A while back I was searching for new books to read and reached out to my Facebook friends for suggestions. One of them recommended the author Elizabeth Musser. I read exclusively on my Kindle so I searched Amazon and came across this book.
The Sweetest Thing by Elizabeth Musser
It's 1933 in Atlanta; Perri Singleton is excited after hearing President Roosevelt speak on the radio. She believes there is hope for the terrible economy and for her father and his concerns over his failing bank. Perri is off to the train station to pick up the niece of her mother’s dear friend Mrs. Chandler. There she meets Mary Dobbs Dillard from Chicago, whom she decides is a most peculiar girl. Little does she know that tragedy will strike her family and present Perri with the most difficult challenges of her life.
Mary Dobbs, or just Dobbs her friends call her, and Perri become quick friends even though they come from vastly different backgrounds. Perri is accustomed to Atlanta society, while Dobbs has been living meekly and traveling with her family to spread the gospel. Through Dobbs teachings she tries to show Perri how to find her true meaning in life outside of Atlanta society.
While helping Perri, Dobbs finds herself in her own troubling mystery. Jewelry and other valuables from her Aunt Josie's house have gone missing and her aunts cook Anna has been sent to the Alms Houses for stealing them. Dobbs learns this all from Anna's daughter Parthenia who say she knows the person who stole the items, but is to scared to come forward and clear her mothers name. Dobbs is determined to find justice so Anna can leave the Alms Houses and return to her family.
I absolutely love this book; the characters are wonderfully well written and relatable. I like how the author tied in faith and has Perri and Dobbs test their faith at one time or another throughout the entire book. I think most would agree that we have all struggled with our faith at one time or another. Musser was able to turn such tragic events into life lessons.
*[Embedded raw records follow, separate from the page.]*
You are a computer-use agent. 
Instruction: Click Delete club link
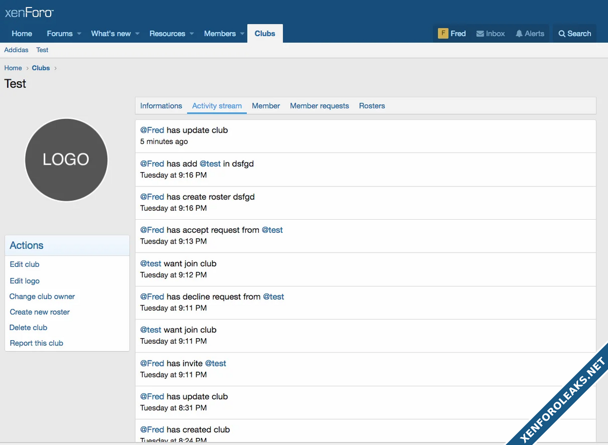tap(28, 328)
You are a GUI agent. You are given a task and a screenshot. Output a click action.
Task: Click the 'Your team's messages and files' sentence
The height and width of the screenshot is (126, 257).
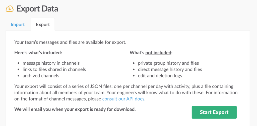coord(70,42)
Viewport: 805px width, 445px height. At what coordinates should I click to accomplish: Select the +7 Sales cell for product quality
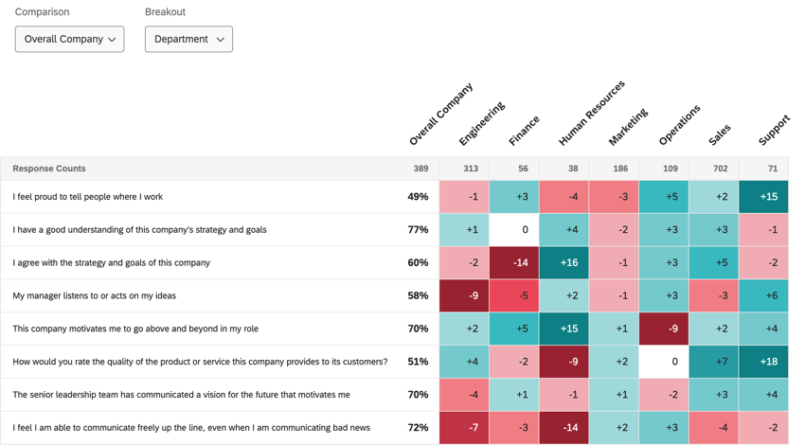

I think she really showed how it was to live in Atlanta during this time period by showing how they lived in society life and others who lived outside society and the type of poverty they had to endure. Along with all the lessons that faith provides there is also a mystery inside the story. I thought it added depth to the book. And it was just the twist this story needed. I wasn't completely surprised with the ending it still made for compelling reading. After reading this book I definitely will be putting this on my list of all-time favorite books.